Reason 4: Image Handling

Although I wouldn't call image handling perfect in Capacities, it's a whole lot better than Obsidian. In fact, Capacities' image handling is probably the deal maker.

In this sense it also lives up to the 'studio for your mind' motto they have taken. With 'studio' being a key describer here, it's more about having your own little nook to create and explore in, rather than the creating of the studio in the first place.

I love it for handling my notebook pages. Because images are 'Objects' in their own right, I can connect to multiple places, tag and attach a description to them. For people, like me, who appreciate images being a part of their knowledge process, it's a delight. With time, I'd like to see more properties added to files and images, such that I could add a property for mood or colour, or aperture and shutter speed for photos.

Reason 5: The connections fallacy

One of the beauties of Obsidian and Capacities and similar apps is the 'linked thinking' or connecting notes together.

However, when you're doing a niche research project as in a PhD, everything is connected because your contribution to the research world is so small that everything you read is linked to your research topic in some way.

I could also connect anything together if you challenged me to. I have a blog post in the (Obsidian) pipeline where I gave myself an exercise to connect two completely unrelated things together; a toaster (I was sitting in the kitchen) and soil microbes (part of my PhD theme). Within about 2 minutes I had a list of about 5 feasible research topics. These were all related to whether microbes have something we could attribute to breakfast.

(And in case you're curious how I connected them... read on)

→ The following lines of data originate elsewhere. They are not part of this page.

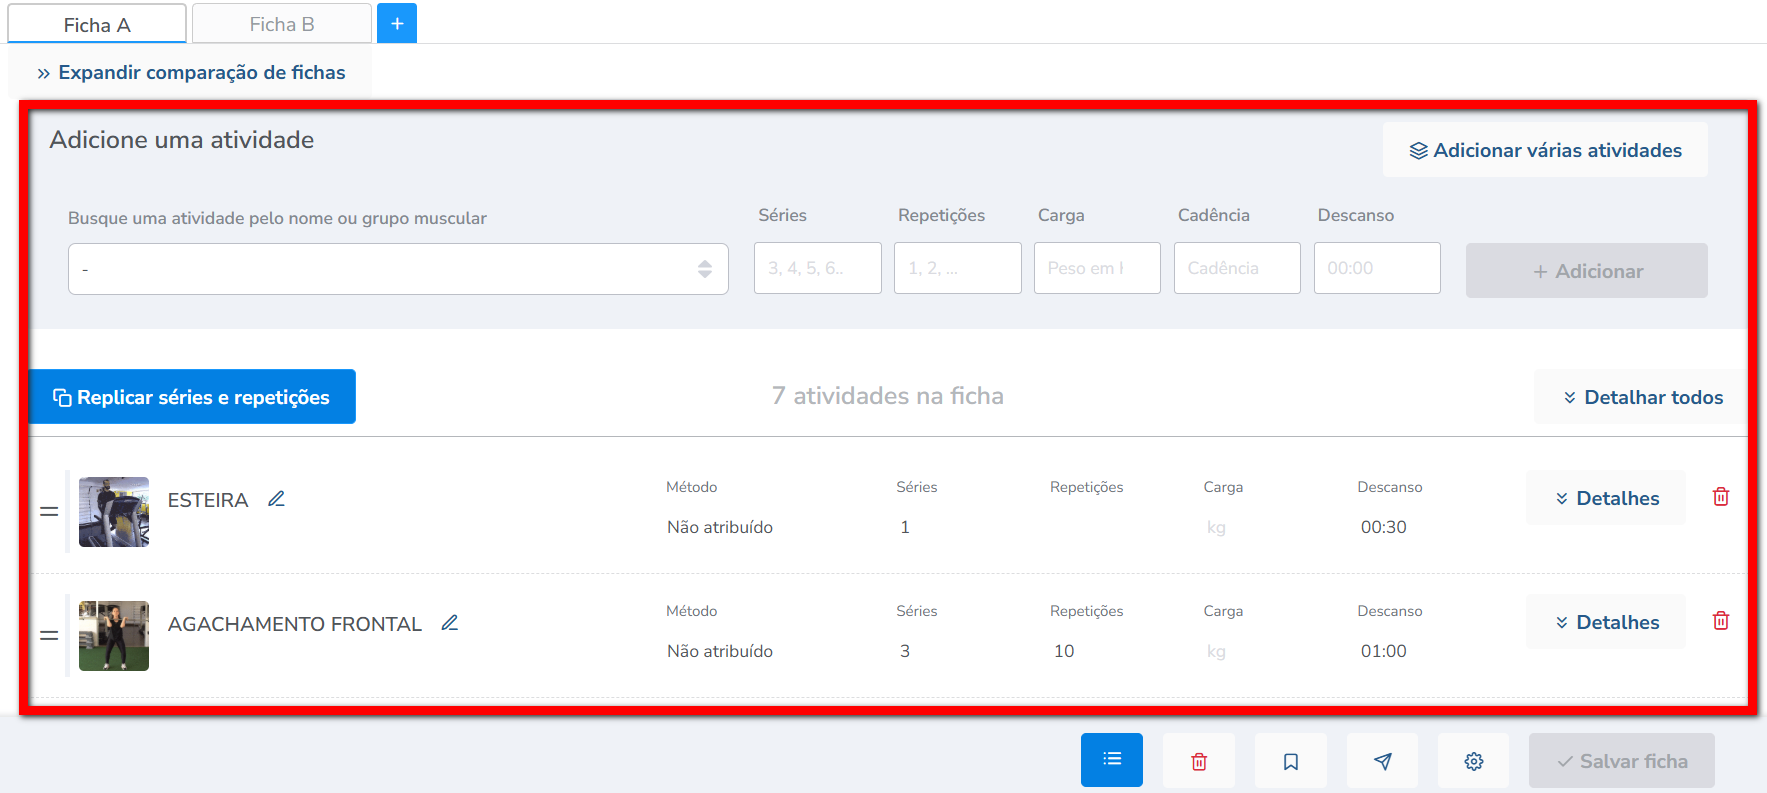Click the bookmark icon in the bottom toolbar
Screen dimensions: 1767x793
coord(1290,761)
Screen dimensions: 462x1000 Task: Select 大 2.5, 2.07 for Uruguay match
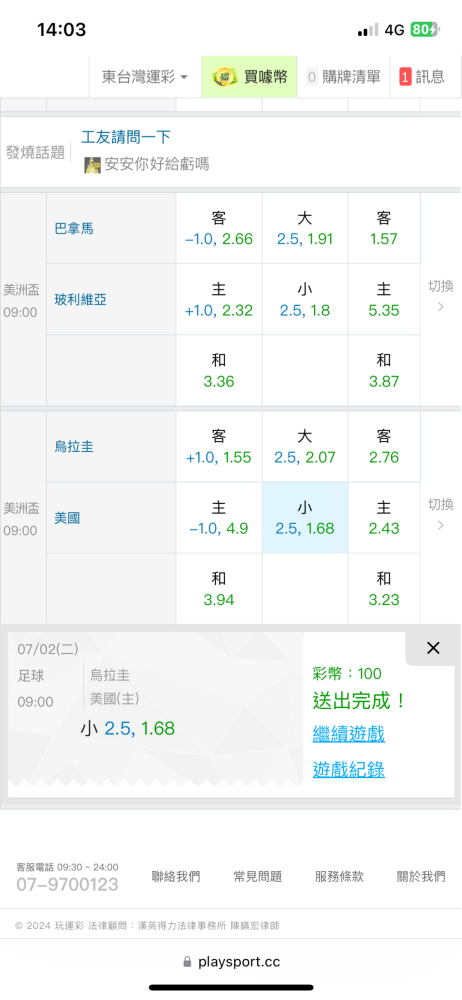pyautogui.click(x=305, y=446)
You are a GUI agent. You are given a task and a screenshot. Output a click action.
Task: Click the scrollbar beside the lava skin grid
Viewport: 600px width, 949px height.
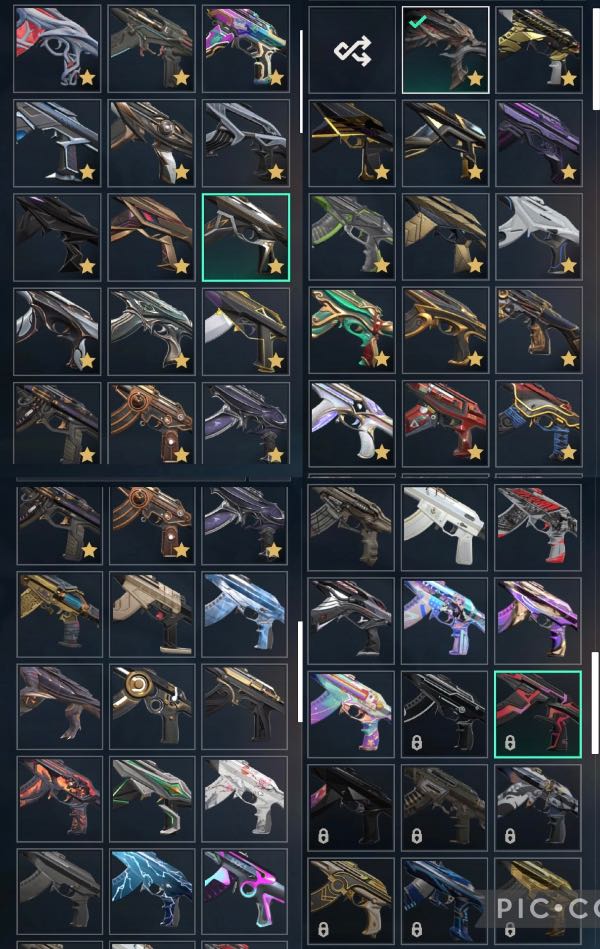tap(300, 671)
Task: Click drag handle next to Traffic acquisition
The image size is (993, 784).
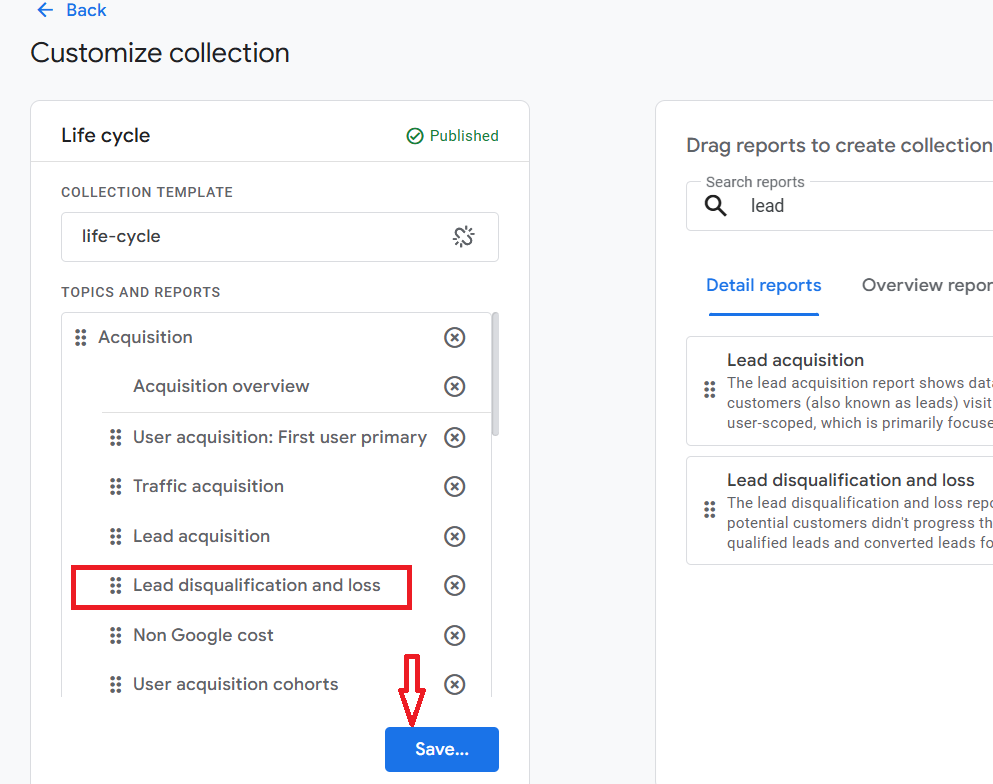Action: [x=116, y=487]
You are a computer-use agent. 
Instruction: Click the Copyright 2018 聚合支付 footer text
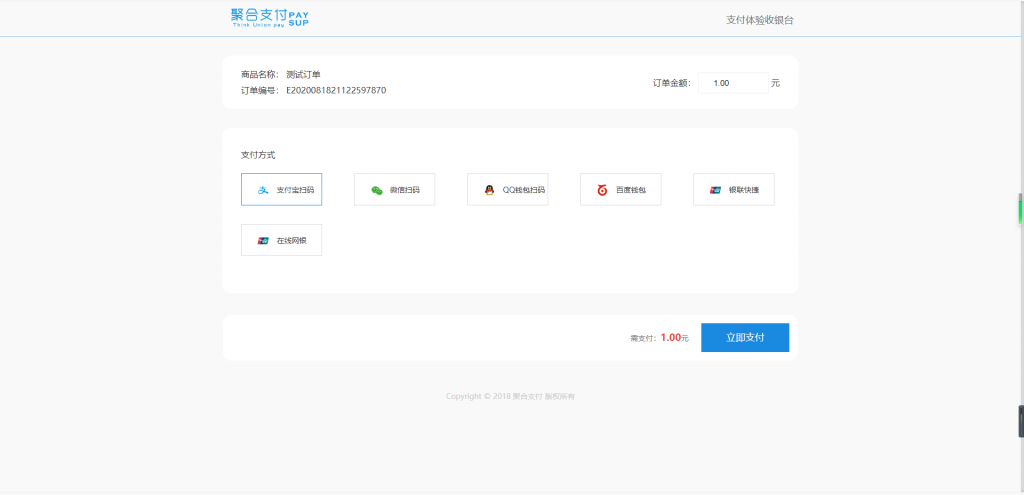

For the TL;DR summary... Plants essentially 'wake up' and start photosynthesising when the sun comes up. So, they will likely change the goo they produce from their roots (called 'exudates' or 'mucilage'). This is because the plant can re-start making tasty sugars from carbon dioxide in the air which are in that lovely goo. It's this goo that many soil microbes eat as it makes a tasty carbon-based treat for them. But do soil microbes 'sleep' overnight and wake up to a tasty breakfast snack too? Do they get different meals through the day as plants start and stop photosynthesising? Can microbes detect whether the sun is shining by what's on offer at the buffet? Is it an all you can eat buffet or a fine dining experience? I could go on ... )

So the challenge is not creating connections, but restricting connections, and this makes the underlying structure more important.

Because Capacities is database driven I can build connections more easily through objects and properties, than directly linking to the page as I would do with Obsidian. Now you can do a similar thing in Obsidian, through YAML, and using the 'Projects' plugin for example. But what if I then want a connection to a different file not within the 'Project' remit folder? Then I need tags, but I'd end up with a zillion more than I already have. That's more complicated to manage than in Capacities where I can just add another property which only displays if it's filled. I'm not explaining this idea very well, but in summary, it's easier to manage connections through relationships. I.e. things are related but not connected.

At the end of the day, I need somewhere to gather information and discover how it fits together

For me, it's more about having all my ideas and research in one place and being able to find information when I need it. It's not about churning out content which seems to be the end product of every PKM strategy out there. Yes, that will be the ultimate goal of writing a thesis, but my system is a much slower simmering pot of ideas.

Capacities is not as powerful as Obsidian, nor is anyway near as widely used yet. But I'm excited for their development roadmap over the next year. Moving all my files over is a task I'm not looking forwards to, but there's no rush.

This post has already gone on a long way, but you are probably wondering if there are negatives. There are, and some of them are big ones, but that post is for another day!